Even though SILICON CHIP publishes most PC board patterns and/or has them available for download, making your own PC boards has for many been put in the "too hard" basket. Here's one reader's way of producing commercial-quality PC boards at home. He starts off by building an exposure light box with timer.

by Robert Scott

I have been using Autotrax* 1.61 to design PC boards for my own creations for a few years now, ever since it became available at the right price (free!). Before that I used Easytrax* and way in the past I used Bishop Graphics tapes and pads.

LIGHT BOX CONTROL TIMER

Click for larger image
Fig.1: the light box controller is built on two PC boards and this circuit diagram is split in two vertically, each part containing the contents of one of the boards. They are joined by two short cables, one 4-way and one 12-way, which plug into connectors 1/3 and 2/4 respectively.

That at least got me a PC board artwork. Now the challenge was to convert that to a PC board.

I tried using "PressnPeel", a photo-sensitive film which transfers a toner direct to the PC board surface using a hot iron. This then acts as the resist for etching.

However, despite the glowing reports I’ve seen on this product on the ’net, I found it had its limitations.

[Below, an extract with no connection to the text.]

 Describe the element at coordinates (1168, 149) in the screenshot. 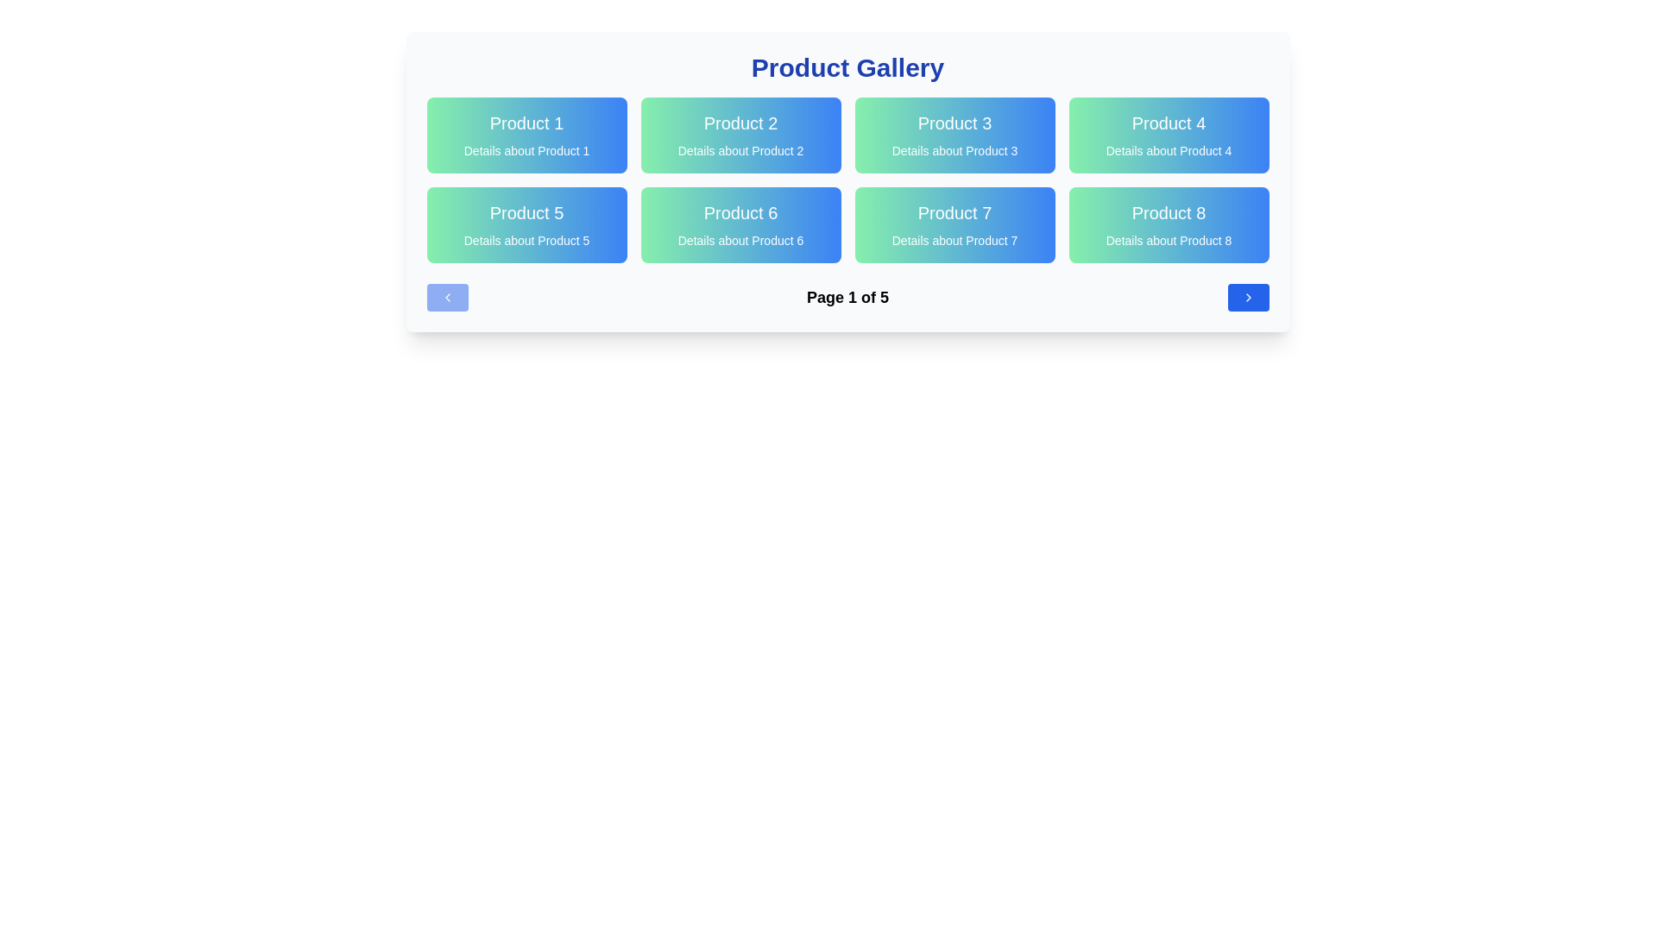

First, the blank PC board must be extremely clean for the toner image on the film to stick to it. Second, if the PC board artwork is quite a bit larger than the iron then it is hard to get the blank board up to the correct temperature all over for the toner to stick again.

Quite often you would pull away the film only to be left with a result where, Dalo pen in hand, you would have to repair the pattern as best you could.

It wasn’t a very satisfactory situation and to make matters worse, PressnPeel at a retail level adds quite a lot to the finished board cost.